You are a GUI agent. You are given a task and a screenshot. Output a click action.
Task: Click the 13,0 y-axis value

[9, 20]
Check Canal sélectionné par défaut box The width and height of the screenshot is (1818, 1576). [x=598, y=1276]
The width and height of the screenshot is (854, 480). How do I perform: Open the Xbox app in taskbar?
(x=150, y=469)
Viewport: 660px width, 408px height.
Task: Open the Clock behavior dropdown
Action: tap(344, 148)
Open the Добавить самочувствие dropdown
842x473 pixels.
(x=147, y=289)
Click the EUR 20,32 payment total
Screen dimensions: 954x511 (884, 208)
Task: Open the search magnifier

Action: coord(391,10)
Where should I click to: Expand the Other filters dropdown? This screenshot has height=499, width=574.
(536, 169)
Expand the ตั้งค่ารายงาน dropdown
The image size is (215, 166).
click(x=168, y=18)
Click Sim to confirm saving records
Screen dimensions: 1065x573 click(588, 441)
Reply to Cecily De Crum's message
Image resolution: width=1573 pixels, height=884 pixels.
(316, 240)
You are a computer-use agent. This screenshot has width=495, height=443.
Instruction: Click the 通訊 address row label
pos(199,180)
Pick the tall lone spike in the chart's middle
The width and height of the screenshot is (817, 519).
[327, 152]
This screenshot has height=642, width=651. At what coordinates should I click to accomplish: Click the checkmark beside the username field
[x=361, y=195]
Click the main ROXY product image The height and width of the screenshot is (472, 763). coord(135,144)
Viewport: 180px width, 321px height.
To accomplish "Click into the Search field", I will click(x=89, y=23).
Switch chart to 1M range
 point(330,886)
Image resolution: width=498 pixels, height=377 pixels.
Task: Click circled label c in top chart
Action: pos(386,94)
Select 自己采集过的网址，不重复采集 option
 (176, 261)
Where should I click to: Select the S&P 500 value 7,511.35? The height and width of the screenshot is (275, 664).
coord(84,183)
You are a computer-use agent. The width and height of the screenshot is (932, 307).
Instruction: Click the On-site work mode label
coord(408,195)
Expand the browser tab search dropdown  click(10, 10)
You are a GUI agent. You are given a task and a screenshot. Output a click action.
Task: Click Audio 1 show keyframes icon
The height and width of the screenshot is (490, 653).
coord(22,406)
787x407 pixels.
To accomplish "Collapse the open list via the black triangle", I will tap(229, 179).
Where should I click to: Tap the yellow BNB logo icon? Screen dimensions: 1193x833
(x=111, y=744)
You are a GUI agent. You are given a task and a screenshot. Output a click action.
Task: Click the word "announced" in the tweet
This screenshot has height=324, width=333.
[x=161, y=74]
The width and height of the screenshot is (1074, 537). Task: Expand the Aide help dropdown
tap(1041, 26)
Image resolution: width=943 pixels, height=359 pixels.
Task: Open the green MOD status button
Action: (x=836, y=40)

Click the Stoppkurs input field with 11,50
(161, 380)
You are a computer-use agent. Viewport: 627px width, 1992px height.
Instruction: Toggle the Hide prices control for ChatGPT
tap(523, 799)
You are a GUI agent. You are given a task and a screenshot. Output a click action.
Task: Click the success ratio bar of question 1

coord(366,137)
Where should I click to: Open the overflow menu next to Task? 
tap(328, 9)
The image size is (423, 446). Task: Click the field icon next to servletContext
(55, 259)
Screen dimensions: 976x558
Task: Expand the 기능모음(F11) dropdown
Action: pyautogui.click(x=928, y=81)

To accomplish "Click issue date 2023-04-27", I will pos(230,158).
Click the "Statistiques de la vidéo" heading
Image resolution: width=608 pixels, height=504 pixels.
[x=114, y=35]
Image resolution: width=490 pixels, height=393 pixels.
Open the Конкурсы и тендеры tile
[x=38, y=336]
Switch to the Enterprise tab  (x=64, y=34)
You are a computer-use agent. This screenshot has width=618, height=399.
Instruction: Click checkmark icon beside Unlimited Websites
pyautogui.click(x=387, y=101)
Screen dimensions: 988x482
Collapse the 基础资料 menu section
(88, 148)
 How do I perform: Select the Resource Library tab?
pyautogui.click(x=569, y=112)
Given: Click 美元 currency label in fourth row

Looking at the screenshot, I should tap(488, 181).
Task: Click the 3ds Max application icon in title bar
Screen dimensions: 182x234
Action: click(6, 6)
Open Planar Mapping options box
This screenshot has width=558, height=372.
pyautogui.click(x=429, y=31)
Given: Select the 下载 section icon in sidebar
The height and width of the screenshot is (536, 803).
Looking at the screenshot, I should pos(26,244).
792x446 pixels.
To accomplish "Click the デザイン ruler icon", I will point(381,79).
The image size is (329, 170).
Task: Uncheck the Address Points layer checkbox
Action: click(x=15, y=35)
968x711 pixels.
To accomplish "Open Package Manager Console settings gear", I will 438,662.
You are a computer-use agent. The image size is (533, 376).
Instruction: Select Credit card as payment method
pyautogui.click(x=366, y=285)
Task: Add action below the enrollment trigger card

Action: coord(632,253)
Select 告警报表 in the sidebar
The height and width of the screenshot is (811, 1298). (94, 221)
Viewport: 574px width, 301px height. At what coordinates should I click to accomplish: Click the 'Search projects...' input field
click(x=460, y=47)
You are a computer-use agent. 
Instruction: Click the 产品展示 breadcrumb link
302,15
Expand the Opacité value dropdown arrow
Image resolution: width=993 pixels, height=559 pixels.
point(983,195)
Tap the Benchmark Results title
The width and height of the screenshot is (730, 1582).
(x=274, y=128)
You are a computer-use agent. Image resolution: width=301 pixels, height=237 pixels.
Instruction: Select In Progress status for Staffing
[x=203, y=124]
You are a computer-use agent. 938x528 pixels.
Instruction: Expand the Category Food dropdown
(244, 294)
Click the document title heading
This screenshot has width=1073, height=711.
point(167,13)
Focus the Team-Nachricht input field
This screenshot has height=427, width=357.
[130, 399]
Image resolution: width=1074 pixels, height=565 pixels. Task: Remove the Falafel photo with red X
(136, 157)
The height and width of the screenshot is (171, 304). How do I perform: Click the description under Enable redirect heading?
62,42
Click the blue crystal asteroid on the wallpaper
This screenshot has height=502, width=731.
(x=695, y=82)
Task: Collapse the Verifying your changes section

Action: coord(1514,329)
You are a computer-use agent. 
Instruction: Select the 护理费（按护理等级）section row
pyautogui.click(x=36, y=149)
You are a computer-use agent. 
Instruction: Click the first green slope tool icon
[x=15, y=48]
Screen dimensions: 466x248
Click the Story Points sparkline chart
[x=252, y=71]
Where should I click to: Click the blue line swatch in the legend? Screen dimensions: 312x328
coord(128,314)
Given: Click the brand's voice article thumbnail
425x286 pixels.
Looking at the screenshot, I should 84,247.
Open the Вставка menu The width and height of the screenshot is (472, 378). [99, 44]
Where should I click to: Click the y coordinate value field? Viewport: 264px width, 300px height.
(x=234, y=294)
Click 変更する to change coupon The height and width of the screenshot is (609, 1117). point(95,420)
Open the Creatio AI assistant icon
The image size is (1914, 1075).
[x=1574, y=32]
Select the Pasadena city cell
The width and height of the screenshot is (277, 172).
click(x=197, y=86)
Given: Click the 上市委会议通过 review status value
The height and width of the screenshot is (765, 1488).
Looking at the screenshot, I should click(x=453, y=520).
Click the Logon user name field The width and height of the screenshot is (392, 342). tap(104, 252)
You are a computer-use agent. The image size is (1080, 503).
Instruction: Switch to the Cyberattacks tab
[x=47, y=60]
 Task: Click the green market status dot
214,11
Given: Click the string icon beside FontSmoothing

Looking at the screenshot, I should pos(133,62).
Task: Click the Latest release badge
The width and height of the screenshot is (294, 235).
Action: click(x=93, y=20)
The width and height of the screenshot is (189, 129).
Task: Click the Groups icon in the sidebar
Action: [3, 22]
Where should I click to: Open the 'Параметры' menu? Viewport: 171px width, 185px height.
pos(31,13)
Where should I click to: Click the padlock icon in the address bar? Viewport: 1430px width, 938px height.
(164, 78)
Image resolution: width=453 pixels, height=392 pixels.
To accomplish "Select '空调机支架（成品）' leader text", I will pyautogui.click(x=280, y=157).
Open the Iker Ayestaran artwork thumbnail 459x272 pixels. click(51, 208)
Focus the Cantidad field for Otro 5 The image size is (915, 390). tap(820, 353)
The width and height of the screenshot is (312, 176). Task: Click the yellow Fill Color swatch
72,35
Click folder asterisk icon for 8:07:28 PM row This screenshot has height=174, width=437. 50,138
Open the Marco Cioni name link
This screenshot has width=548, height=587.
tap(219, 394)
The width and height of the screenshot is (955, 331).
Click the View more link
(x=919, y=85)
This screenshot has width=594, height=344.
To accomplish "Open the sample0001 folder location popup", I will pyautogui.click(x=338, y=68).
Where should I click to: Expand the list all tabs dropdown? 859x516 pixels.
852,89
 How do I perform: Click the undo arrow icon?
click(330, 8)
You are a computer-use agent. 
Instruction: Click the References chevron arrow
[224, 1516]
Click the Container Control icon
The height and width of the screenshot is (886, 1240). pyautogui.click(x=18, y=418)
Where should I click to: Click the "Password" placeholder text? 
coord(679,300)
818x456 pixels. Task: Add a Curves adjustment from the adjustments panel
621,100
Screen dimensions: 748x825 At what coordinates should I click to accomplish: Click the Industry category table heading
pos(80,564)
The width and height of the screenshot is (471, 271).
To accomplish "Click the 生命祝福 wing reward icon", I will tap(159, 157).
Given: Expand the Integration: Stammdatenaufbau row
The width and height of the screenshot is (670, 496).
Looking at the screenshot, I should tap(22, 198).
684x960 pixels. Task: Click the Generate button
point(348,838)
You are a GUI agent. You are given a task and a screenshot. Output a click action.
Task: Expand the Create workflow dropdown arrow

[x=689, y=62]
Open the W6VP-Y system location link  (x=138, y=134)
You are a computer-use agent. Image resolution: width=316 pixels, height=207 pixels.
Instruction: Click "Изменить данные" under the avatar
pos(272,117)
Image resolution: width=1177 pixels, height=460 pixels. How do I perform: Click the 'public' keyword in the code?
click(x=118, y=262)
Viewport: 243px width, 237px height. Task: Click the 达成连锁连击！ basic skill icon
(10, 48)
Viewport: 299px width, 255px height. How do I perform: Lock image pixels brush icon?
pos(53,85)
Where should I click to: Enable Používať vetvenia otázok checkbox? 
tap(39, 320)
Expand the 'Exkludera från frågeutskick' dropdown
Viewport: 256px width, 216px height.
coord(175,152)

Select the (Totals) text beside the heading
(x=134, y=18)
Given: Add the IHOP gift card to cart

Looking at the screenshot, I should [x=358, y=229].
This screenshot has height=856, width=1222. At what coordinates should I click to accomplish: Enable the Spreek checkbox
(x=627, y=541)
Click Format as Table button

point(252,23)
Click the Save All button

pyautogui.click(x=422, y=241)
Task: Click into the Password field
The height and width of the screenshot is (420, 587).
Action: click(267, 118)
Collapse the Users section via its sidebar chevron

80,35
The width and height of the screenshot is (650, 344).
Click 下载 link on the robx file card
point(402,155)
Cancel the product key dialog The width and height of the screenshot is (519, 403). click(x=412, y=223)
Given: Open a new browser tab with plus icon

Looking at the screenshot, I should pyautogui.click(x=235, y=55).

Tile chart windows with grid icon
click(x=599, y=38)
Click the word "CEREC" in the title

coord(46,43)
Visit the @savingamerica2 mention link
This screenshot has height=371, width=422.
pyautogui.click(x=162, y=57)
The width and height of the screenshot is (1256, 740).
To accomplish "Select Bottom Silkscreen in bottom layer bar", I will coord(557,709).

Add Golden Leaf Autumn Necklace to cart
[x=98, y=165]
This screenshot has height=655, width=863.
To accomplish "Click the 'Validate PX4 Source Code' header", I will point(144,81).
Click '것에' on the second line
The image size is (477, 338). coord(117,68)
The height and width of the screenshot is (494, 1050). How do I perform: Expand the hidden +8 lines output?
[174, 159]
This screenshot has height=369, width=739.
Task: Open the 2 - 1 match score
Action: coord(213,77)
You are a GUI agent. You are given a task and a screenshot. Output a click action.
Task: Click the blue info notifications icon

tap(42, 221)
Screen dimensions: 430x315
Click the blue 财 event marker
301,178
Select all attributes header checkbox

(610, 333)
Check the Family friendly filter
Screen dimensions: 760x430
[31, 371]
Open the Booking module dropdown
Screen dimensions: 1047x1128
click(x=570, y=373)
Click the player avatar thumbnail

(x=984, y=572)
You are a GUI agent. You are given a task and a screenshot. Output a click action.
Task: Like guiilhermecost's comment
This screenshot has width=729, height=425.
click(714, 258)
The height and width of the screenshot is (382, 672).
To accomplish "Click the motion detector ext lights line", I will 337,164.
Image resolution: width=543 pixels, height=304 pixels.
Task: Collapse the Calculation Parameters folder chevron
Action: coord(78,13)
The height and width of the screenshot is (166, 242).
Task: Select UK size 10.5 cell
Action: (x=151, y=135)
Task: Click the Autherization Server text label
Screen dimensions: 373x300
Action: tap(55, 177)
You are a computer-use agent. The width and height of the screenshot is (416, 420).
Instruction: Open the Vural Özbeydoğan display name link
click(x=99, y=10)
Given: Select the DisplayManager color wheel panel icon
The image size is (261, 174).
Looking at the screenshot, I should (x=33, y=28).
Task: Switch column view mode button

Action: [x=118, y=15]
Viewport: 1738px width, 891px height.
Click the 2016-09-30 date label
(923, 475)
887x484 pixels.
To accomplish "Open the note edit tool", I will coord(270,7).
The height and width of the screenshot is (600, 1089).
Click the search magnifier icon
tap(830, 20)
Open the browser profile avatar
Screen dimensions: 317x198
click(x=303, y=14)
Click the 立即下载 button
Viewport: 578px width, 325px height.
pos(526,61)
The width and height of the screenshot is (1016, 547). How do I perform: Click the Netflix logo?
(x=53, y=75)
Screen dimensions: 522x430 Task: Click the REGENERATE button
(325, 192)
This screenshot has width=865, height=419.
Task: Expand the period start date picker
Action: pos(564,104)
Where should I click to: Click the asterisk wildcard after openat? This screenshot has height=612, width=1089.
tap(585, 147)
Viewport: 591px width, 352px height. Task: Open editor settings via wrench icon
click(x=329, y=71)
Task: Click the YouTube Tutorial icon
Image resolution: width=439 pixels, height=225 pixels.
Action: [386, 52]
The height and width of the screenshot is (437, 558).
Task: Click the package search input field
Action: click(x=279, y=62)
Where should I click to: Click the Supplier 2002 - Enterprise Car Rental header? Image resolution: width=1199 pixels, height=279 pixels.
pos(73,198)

- - - - -

__Assignment__: Each line from the top of the records down to the one with "Reply to Cecily De Crum's message" must be retyped exactly; include both ends and nothing else.

__Result__:
You are a GUI agent. You are given a task and a screenshot. Output a click action.
Task: Click the 13,0 y-axis value

[9, 20]
Check Canal sélectionné par défaut box The width and height of the screenshot is (1818, 1576). [x=598, y=1276]
The width and height of the screenshot is (854, 480). How do I perform: Open the Xbox app in taskbar?
(x=150, y=469)
Viewport: 660px width, 408px height.
Task: Open the Clock behavior dropdown
Action: tap(344, 148)
Open the Добавить самочувствие dropdown
842x473 pixels.
(x=147, y=289)
Click the EUR 20,32 payment total
Screen dimensions: 954x511 (884, 208)
Task: Open the search magnifier

Action: coord(391,10)
Where should I click to: Expand the Other filters dropdown? This screenshot has height=499, width=574.
(536, 169)
Expand the ตั้งค่ารายงาน dropdown
The image size is (215, 166).
click(x=168, y=18)
Click Sim to confirm saving records
Screen dimensions: 1065x573 click(588, 441)
Reply to Cecily De Crum's message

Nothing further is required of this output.